EXTRACTED TEXT:
Environmental regulations determine the concentration limits of any chemical species deemed harmful to the public, energy grid and environment. These standards will, of course, differ depending on the respective country or territory. In the U.S., the American Biogas Council states that it is ideal—before biogas natural gas grid injection—that CO2 be maintained at less than 2 mol%, H2S at 9 ppm and total sulfur at 35 ppm.3
European biogas markets follow similar guidelines, with H2S being limited to 0 ppm–10 ppm. Producers will also want to monitor the chemical composition of their biogas during compression for efficiency purposes. As the goal is to maximize storage of natural gas or CH4, an analytical instrument can ensure that both the compression and treatment units are adequately providing a serviceable product.
The role of process analysis in the biogas market. Process analyzers are useful to address both the high- and low-pressure sides of biogas analysis. Electrochemical sensors are widely used measurement tools within the biogas industry and use porous membranes that allow the chemical of interest to permeate an electrode situated in the sensor, oxidizing the gas and generating a charge (current).
The concentration of the detected gas can be observed by this current output, with high linearity at low concentrations. More importantly, these sensors can operate within high-pressure environments commonly seen during biogas compression.
Users may also want an analyzer capable of detecting upsets during biogas upgrading. Options available to meet that requirement include UV process analyzers and gas chromatographs (GCs) that can measure at the low-pressure side of biogas operation (typically before exiting to the natural gas grid). As electrochemical sensors can be damaged by sulfur chemicals (e.g., H2S), having an alternative for gas measurement can provide additional assurance of operation.

WORK TASK A:
Answer these questions from the passage on biogas analysis above.
(i) What range is H2S limited to in European biogas markets?
(ii) What do electrochemical sensors use to let the chemical of interest reach the electrode?
(iii) What kind of chemicals can damage electrochemical sensors?
WORK TASK B: Reproduce the passage on biogas analysis from "The concentration of" to "assurance of operation.".
WORK TASK C: Carry on the passage on biogas analysis from its final sentence.

RECORDS SHOWN:
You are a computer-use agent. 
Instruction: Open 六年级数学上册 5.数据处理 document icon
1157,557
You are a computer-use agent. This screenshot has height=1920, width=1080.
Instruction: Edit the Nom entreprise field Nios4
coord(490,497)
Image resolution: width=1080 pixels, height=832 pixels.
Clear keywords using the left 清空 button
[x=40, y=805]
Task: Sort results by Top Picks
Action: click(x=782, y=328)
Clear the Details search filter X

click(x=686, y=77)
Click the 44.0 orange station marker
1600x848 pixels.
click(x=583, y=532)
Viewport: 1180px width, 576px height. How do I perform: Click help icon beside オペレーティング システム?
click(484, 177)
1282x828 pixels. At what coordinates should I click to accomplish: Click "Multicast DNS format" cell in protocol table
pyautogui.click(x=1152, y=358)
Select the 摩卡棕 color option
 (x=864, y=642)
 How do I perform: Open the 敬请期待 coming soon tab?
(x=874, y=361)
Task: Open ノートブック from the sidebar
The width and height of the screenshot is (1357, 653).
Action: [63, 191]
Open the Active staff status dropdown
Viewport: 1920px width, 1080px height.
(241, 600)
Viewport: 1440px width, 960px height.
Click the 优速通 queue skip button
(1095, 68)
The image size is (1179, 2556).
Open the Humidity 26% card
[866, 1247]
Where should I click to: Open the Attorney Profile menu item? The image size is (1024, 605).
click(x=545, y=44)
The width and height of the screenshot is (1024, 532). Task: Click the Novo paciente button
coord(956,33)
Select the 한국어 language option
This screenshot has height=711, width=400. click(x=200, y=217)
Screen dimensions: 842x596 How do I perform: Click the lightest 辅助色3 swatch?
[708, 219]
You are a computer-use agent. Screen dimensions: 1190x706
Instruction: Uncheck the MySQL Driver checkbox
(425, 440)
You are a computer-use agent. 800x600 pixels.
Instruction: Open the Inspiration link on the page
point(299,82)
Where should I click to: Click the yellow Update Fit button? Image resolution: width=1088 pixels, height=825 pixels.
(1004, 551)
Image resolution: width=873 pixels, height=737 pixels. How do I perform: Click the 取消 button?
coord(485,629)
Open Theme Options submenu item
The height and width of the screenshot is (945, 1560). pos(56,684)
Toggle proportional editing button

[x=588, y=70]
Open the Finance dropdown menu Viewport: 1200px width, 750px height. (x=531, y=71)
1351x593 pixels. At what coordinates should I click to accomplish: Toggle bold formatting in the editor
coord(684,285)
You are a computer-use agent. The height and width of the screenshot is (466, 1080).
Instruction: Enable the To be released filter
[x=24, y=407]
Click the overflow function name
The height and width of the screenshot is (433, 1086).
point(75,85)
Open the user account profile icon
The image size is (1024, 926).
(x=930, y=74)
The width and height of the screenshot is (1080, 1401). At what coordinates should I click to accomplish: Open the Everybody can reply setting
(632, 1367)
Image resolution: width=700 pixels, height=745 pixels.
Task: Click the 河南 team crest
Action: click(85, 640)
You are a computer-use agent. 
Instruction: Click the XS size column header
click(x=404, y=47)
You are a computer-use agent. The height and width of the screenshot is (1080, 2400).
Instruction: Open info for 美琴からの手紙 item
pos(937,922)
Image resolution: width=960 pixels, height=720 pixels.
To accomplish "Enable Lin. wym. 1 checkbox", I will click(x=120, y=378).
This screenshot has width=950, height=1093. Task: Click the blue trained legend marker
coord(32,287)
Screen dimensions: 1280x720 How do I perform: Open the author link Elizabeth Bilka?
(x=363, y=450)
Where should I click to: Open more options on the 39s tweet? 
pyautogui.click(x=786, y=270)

RESPONSE BOX A:
(i) 0 ppm–10 ppm
(ii) Porous membranes
(iii) Sulfur chemicals (e.g., H2S)

RESPONSE BOX B:
The concentration of the detected gas can be observed by this current output, with high linearity at low concentrations. More importantly, these sensors can operate within high-pressure environments commonly seen during biogas compression.
Users may also want an analyzer capable of detecting upsets during biogas upgrading. Options available to meet that requirement include UV process analyzers and gas chromatographs (GCs) that can measure at the low-pressure side of biogas operation (typically before exiting to the natural gas grid). As electrochemical sensors can be damaged by sulfur chemicals (e.g., H2S), having an alternative for gas measurement can provide additional assurance of operation.

RESPONSE BOX C:
GCs work by using a carrier gas to transport the biogas through an elution column. The gas is vaporized within this column, and each subsequent chemical component is separated throughout the column at different times. The GC then measures each resulting chemical against a database, where it characterizes the chemical and its concentration. GCs are effective measurement tools and can measure with both high specificity and sensitivity (even at low concentrations).
With UV analyzers, when a sulfur species is excited with UV radiation (UV light), it will produce an absorbance response that is detectable in the deep UV (< 280 nm). These analyzers, if calibrated accordingly, have the capacity to measure several sulfur-bearing species at once, and at a faster response time than typical GCs.
Analyzer options also exist that blend the two methodologies together, using the separation approach of the GCs elution column, while implementing the UV irradiation method of a UV analyzer. This combination allows for faster response times than that of a GC, while still affording the low-concentration specificity of a GC.
If required, CO2 can also be monitored with IR-capable analyzers, such as those using IR emitters or Fourier transform IR (FTIR). Should producers in the industry need assurance, process analyzers can be an extremely worthwhile investment.
Takeaway. Process analyzers are an essential tool for both the crude oil and biogas industries. By monitoring fuel composition, process analyzers can help to ensure that unwanted contaminants are removed and help protect treatment equipment from harmful corrosive components.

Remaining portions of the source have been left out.